State stymies oil & gas — snuffs out jobs


As the nation begins to recover from the pandemic, men and women across the country are returning to work to produce the energy we all need.
In Texas, an average of 2,500 new oil and gas jobs have been added to the state’s workforce each month for the past six months. In New Mexico, the number of rigs drilling for energy has doubled, jumping from 44 to 88.
But in Colorado, one of the top oil and gas producing states in the country, a new jobs report suggests Colorado will add only 600 new jobs in “natural resources and mining” in our state in 2022. You read that correctly: 600.
Gov. Polis, where are the jobs?
Regulations and red tape from the Polis administration are tying up the recovery in our state and it’s impacting our communities. Only five permits for new oil and gas drilling locations have been issued by the state in all of 2021. Just five.
Our entire state relies on the oil and natural gas industry to produce good-paying jobs that benefit our communities and help our local economies. The industry pays more than $1 billion in local and state taxes that go back into our towns and schools. But the benefits, as well as any impacts, are even more pronounced in our counties of Weld and Garfield, where the majority of oil and natural gas is produced.

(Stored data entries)

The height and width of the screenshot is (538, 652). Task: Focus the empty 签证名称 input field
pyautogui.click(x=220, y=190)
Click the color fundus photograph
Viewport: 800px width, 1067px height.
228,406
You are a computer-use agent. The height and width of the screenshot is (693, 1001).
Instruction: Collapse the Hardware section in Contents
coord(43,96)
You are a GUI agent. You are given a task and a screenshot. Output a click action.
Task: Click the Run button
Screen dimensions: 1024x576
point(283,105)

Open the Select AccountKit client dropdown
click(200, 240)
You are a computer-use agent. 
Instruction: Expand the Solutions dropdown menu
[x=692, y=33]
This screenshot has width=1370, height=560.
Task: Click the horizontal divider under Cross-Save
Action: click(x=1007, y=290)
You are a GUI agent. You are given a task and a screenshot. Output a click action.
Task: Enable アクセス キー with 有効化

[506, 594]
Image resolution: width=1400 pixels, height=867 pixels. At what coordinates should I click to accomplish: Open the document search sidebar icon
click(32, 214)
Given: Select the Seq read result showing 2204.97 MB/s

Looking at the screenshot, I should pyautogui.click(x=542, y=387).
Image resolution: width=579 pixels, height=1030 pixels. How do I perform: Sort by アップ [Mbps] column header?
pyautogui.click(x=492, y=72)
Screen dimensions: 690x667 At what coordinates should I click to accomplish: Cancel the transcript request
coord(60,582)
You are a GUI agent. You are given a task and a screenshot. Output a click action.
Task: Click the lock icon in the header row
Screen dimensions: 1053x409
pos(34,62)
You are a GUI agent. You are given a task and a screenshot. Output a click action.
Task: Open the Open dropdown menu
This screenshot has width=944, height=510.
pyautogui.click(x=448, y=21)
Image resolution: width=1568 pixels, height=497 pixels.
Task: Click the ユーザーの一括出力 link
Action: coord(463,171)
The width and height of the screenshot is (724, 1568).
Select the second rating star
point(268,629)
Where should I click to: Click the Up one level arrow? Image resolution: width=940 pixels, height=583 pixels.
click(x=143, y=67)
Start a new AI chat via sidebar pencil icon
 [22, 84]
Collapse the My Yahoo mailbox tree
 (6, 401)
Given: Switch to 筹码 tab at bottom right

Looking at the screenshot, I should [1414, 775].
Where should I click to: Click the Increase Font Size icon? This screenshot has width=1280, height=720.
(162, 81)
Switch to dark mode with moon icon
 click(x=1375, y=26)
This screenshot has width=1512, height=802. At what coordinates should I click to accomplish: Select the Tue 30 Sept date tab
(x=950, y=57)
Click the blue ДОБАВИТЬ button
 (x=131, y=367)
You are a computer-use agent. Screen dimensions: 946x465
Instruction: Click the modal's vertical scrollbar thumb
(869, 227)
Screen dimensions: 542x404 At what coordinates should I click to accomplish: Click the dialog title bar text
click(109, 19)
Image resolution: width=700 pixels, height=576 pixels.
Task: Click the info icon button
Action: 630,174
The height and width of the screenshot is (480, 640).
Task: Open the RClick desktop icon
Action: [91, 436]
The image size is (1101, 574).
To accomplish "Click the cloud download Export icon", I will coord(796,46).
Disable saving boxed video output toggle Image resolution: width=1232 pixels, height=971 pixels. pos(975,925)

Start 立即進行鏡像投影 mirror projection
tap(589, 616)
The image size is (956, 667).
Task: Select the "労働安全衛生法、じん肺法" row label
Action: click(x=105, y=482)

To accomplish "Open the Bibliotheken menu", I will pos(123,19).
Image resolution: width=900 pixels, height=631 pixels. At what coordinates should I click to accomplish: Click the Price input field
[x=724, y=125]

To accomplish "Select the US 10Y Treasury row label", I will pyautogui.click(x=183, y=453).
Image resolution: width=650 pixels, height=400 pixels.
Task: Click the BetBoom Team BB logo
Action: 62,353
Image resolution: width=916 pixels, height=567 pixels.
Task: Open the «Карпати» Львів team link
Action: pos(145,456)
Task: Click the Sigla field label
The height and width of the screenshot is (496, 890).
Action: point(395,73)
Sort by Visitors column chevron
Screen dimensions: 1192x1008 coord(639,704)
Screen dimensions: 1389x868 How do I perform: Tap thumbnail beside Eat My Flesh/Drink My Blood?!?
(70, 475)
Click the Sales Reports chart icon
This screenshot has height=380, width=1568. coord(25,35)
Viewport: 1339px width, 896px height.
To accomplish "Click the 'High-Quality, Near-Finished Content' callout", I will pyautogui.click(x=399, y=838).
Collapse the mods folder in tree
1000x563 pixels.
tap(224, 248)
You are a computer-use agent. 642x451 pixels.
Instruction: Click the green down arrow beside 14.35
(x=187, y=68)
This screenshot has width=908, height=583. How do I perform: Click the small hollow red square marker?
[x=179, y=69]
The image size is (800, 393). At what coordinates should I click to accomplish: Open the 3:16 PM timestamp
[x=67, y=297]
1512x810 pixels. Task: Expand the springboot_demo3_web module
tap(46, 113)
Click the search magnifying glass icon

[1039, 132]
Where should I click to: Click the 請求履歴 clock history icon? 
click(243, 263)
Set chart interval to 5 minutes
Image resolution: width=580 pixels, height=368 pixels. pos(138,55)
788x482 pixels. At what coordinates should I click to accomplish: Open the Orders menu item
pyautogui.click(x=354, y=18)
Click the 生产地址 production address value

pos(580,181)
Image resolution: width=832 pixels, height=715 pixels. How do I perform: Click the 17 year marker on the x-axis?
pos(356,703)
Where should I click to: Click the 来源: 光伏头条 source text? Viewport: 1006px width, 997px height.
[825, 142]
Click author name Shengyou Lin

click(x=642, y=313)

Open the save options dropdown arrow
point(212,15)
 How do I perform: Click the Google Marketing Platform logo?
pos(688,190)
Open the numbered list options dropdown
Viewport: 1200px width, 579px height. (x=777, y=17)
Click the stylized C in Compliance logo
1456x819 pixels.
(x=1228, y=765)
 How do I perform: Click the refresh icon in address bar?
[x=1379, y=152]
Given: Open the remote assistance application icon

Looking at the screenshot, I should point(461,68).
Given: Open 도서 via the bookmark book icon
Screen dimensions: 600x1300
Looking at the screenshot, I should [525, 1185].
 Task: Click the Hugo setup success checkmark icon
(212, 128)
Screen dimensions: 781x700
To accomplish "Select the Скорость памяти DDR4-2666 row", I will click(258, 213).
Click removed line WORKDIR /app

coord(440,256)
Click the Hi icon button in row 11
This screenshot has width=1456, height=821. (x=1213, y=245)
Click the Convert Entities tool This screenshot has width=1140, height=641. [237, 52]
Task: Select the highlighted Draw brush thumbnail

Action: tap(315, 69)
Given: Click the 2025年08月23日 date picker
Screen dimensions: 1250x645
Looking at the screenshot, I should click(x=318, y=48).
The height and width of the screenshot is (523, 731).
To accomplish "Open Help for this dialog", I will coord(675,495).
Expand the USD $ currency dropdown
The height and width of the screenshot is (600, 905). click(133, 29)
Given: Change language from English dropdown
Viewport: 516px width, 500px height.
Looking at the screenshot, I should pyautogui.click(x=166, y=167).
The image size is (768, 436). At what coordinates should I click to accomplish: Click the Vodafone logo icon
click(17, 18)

Tasks to complete:
**A.** Answer these questions about the Colorado oil and gas article:
(i) On average, how many new oil and gas jobs has Texas added each month over the past six months?
(ii) How many permits for new oil and gas drilling locations has the state issued in all of 2021?
(iii) Which counties produce the majority of the oil and natural gas?
**B.** Echo the Colorado oil and gas article word for word from "But in Colorado, one" to "2021. Just five.".

Solutions for each task:
**A.**
(i) 2,500
(ii) Five
(iii) Weld and Garfield

**B.**
But in Colorado, one of the top oil and gas producing states in the country, a new jobs report suggests Colorado will add only 600 new jobs in “natural resources and mining” in our state in 2022. You read that correctly: 600.
Gov. Polis, where are the jobs?
Regulations and red tape from the Polis administration are tying up the recovery in our state and it’s impacting our communities. Only five permits for new oil and gas drilling locations have been issued by the state in all of 2021. Just five.